In reasonable times, reputable publications did not permit science writers to publish hearsay, speculation, or other forms of gossip merely to generate ad revenue. But these are not reasonable times. Dwarf rapes nun! Escapes in UFO! Kowtow! Kowtow! To the Lord High Clickbait!

This is a load of horseshit. Ars clearly published this because there was already a bunch of bull being published by others. Articles such as this which clarify things other publications are spewing crap about is one of the major reasons why I pay for a sub here on Ars. Since nobody can be an expert in all things, I am not. I am, however, interested in a huge variety of different things. Many of those things are sufficiently complex that I have barely an infant's understanding of them which makes interpreting the sort of other articles this news caused difficult for me. Knowing Ars would publish something before too long meant I could just go, "Huh" and patiently wait. Now that this article has been written on it, I have a much better understanding of what's going on than I did before.

That's not clickbait. That's actually useful journalism.

 

[Veritas super omens]

Yes, this is a good way to get it peer reviewed quickly. It's also a way to get people rushing to attempt to replicate the results.

Question is, why do they want that to happen so quickly ?

Or is the behind the scenes drama over who gets credit causing the rush as a side effect ?

Rush to the record. Possibly targeting mass appeal. We should watch every move. Perhaps designed to decieve, ie orchestrate illusions. It might just be fantasy for sale...presto, that's entertainment.

 

[Veritas super omens]

Just FYI - lead paint is only really banned for residential use. Leaded gasoline is only really banned for cars and trucks. You can buy leaded gasoline for your airplane at thousands of airports across the USA, then spread atomized lead all over the place when flying over it.
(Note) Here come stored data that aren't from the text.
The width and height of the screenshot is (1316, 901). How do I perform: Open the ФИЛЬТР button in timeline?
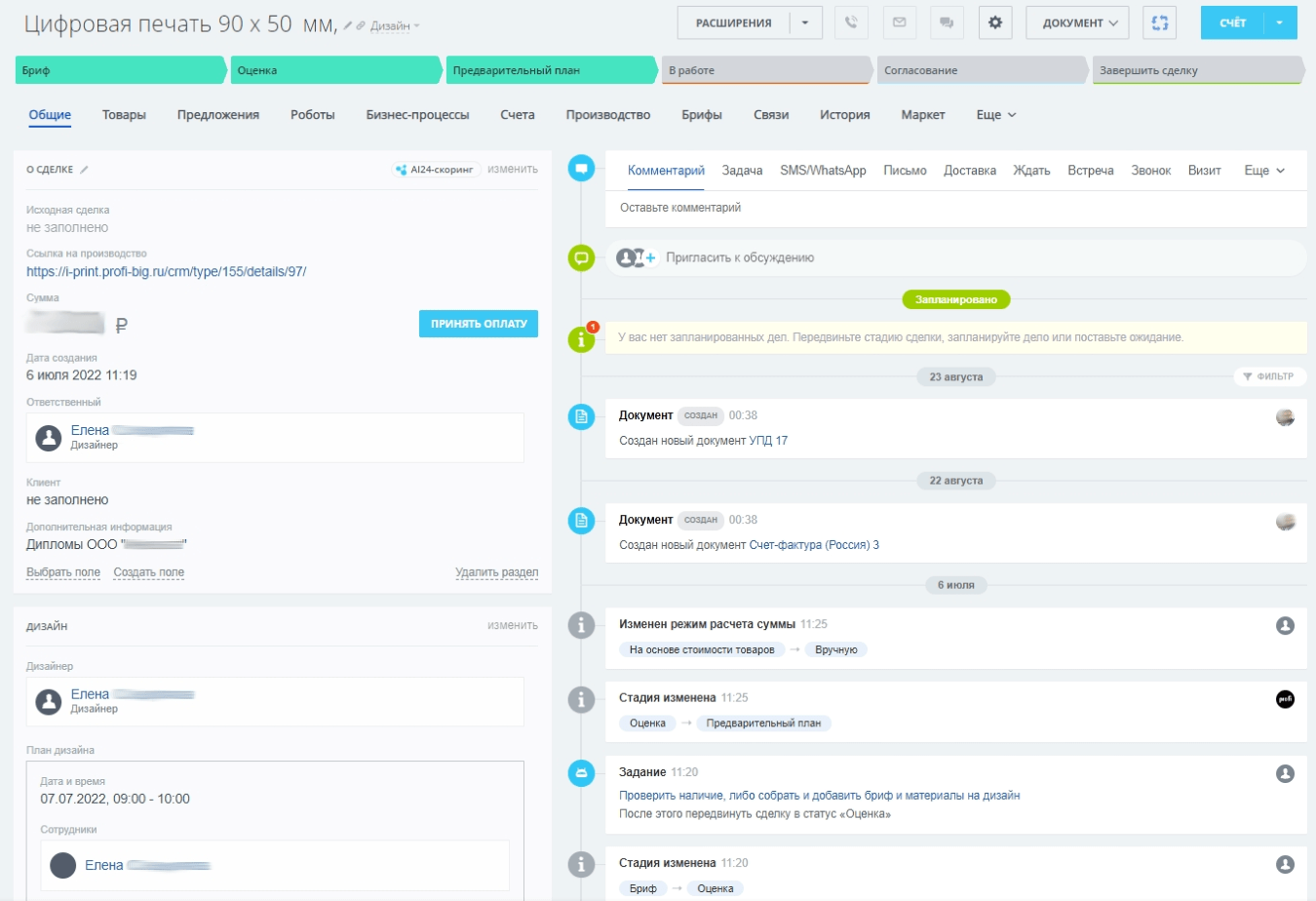point(1269,376)
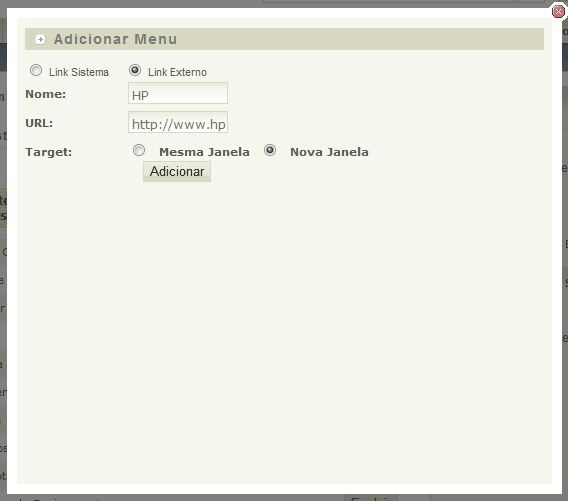Click the Target: field label
Screen dimensions: 568x501
49,152
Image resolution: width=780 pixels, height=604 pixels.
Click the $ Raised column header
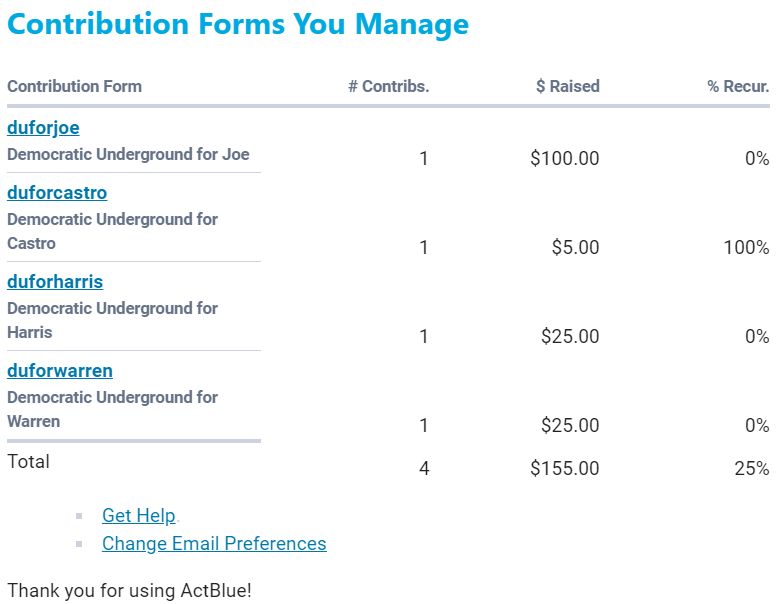[567, 87]
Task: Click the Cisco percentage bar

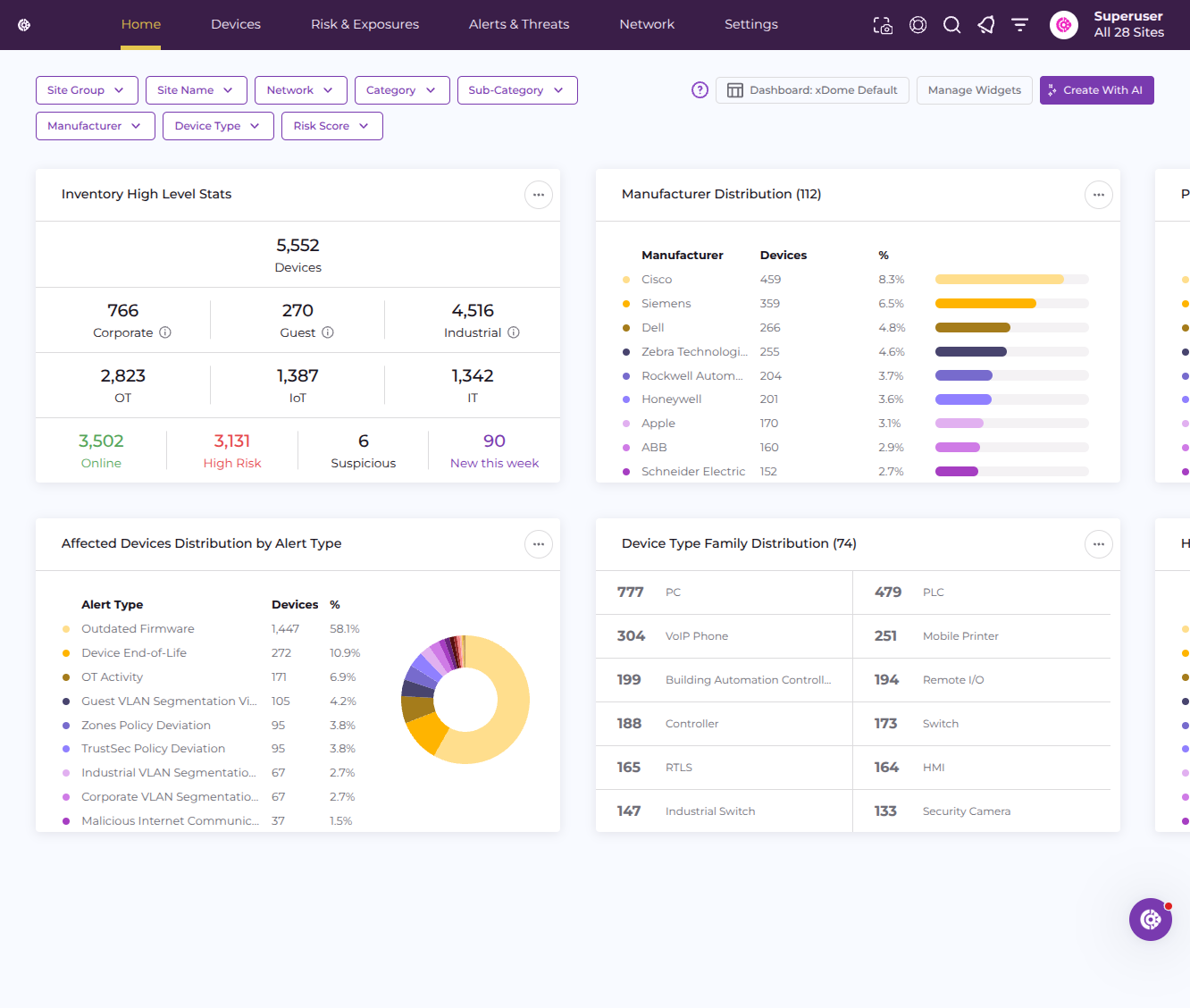Action: point(1012,280)
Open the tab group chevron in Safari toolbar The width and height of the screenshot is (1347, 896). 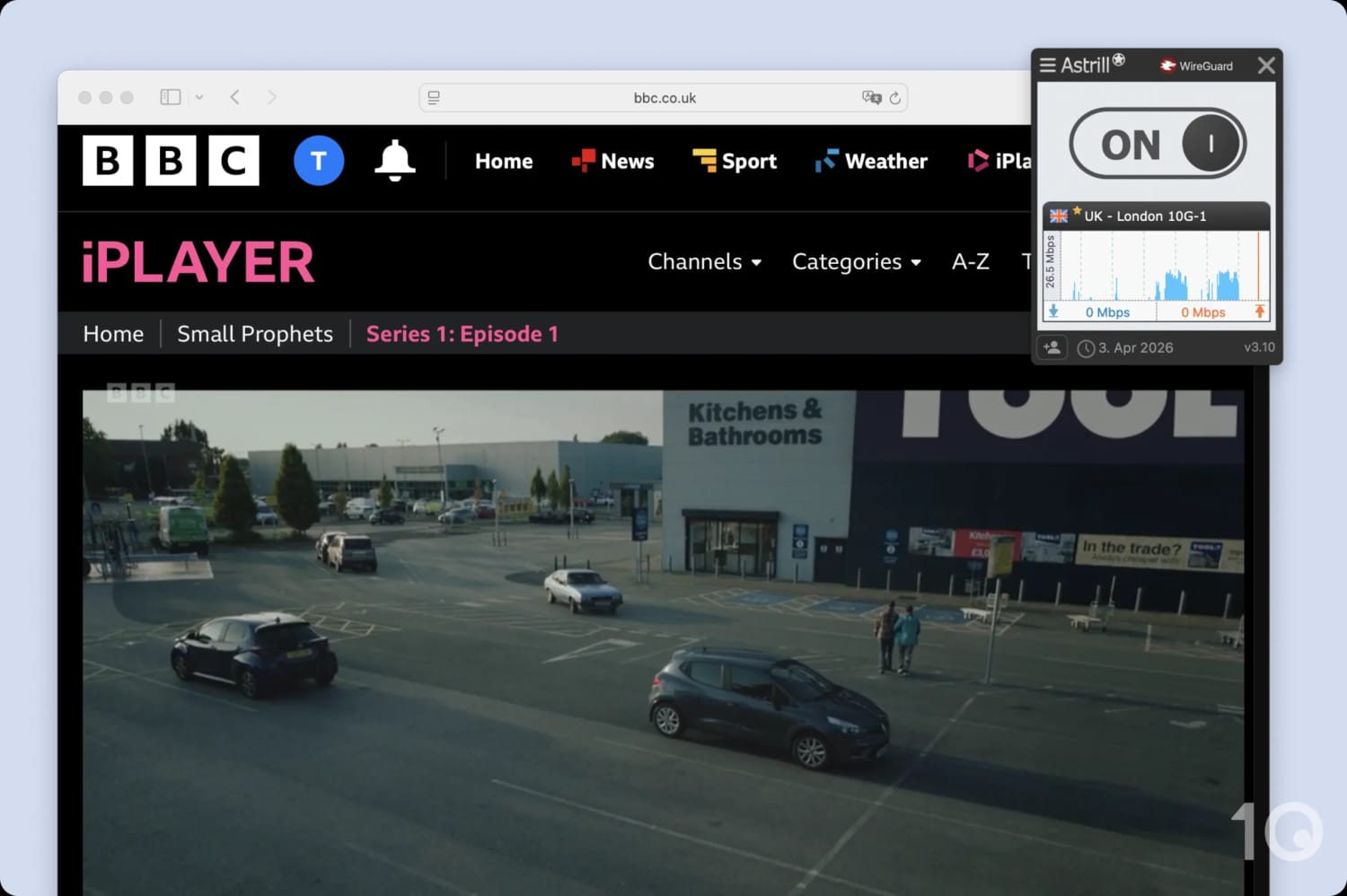(x=199, y=97)
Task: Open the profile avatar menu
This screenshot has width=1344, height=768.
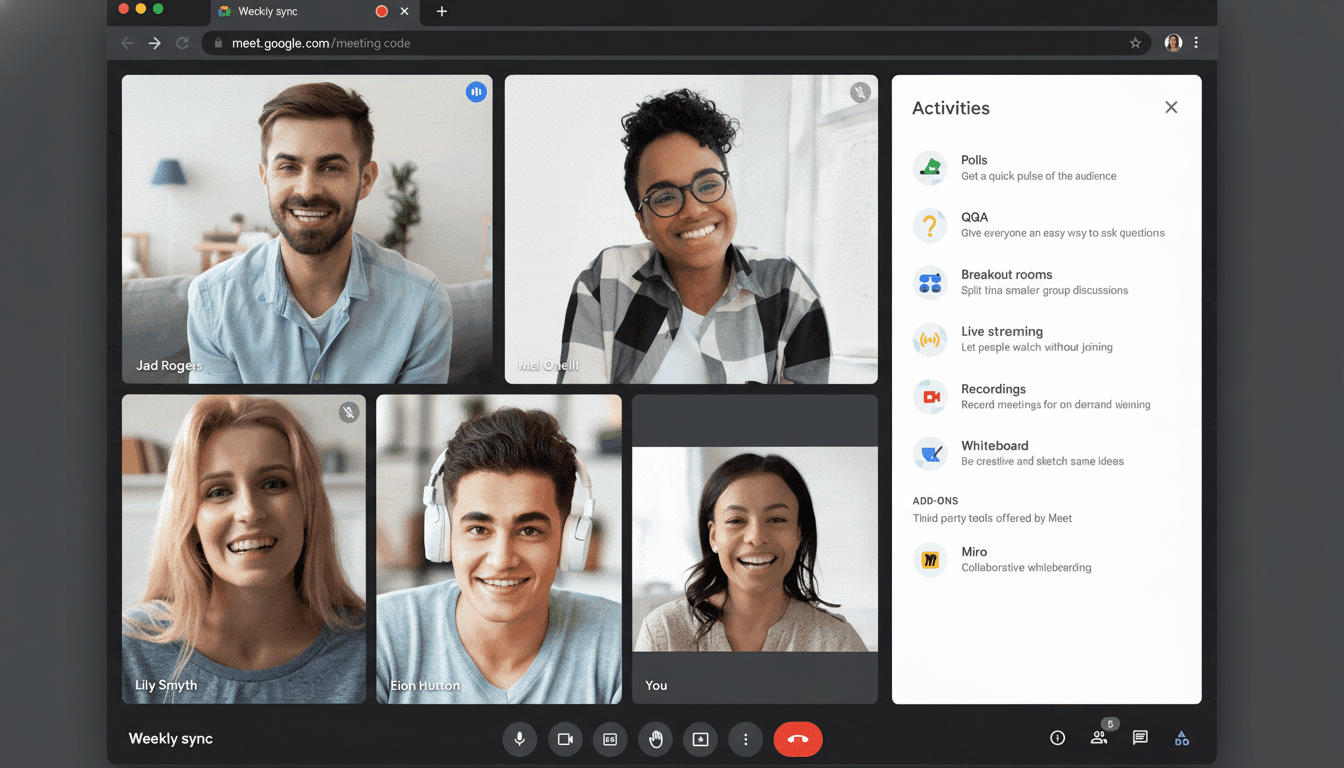Action: pyautogui.click(x=1172, y=42)
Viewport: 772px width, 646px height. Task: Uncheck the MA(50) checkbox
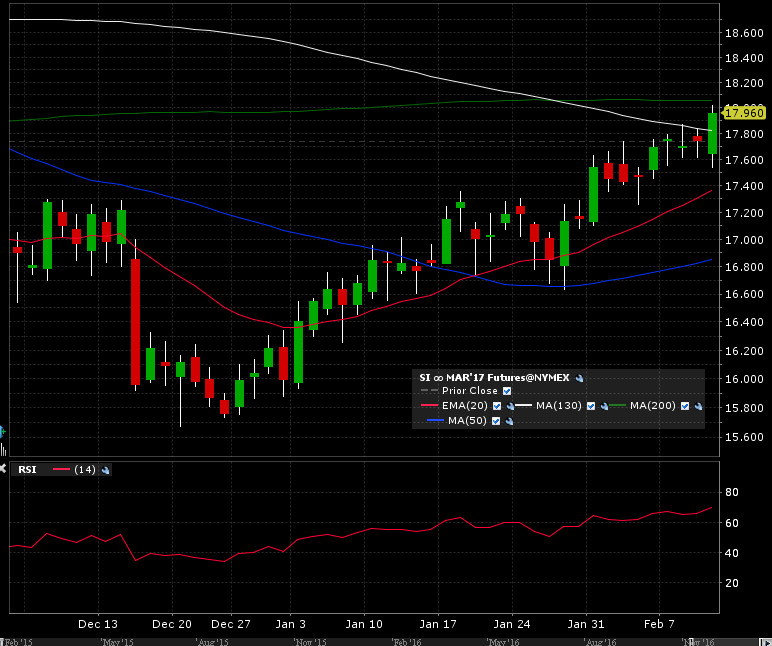497,421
Meanwhile the current understanding is that no level of lead exposure is safe.

 

[Veritas super omens]

You still need a magnetic track. The use of superconductors just means you’re passively stable in a loss-of-power situation.


Why not just use springs?

Too much water to deal with...

 

[Tom the Melaniephile]

Meanwhile the current understanding is that no level of lead exposure is safe.

Absolutely. I'm acutely aware of this ongoing problem.

 

[Voix des Airs]

Maybe. I worked on some R&D in that area a long time ago (integrated photonics). A lot of the losses and transmission issues for inter-chip transmission is due to line capacitance, not resistance. I have no idea how a superconductor wire/trace would impact capacitance.

That's one of the big pluses of optical interconnects, no capacitance. The minuses are pretty much everything else: new materials, physical dimensions of optical structures, alignment/packaging...

Yes. Capacitance is generally the issue.

[In this R is the distributed resistance, C the distributed capacitance, L the distributed inductance and G the distributed conductance. ω is the angular frequency]

If you are analyzing the traces as transmission lines then if R<<ωL (and assuming negligible leakage current, specifically G<<ωC) then the resistance can be ignored and the velocity of light in the line is given by v=1/sqrt(LC). This is usually the case in short lines and reducing the resistance doesn't really get you anything.

If it isn't the case then increasing R decreases the velocity, and worse, the line can become dispersive, i.e. different frequencies travel at different speeds down the line. This can be a real problem on very long high-speed transmission lines.

 

[thrillgore]

The fact we're once again as a society, gonna rely on a poison to move us up hundred of years is not lost on me.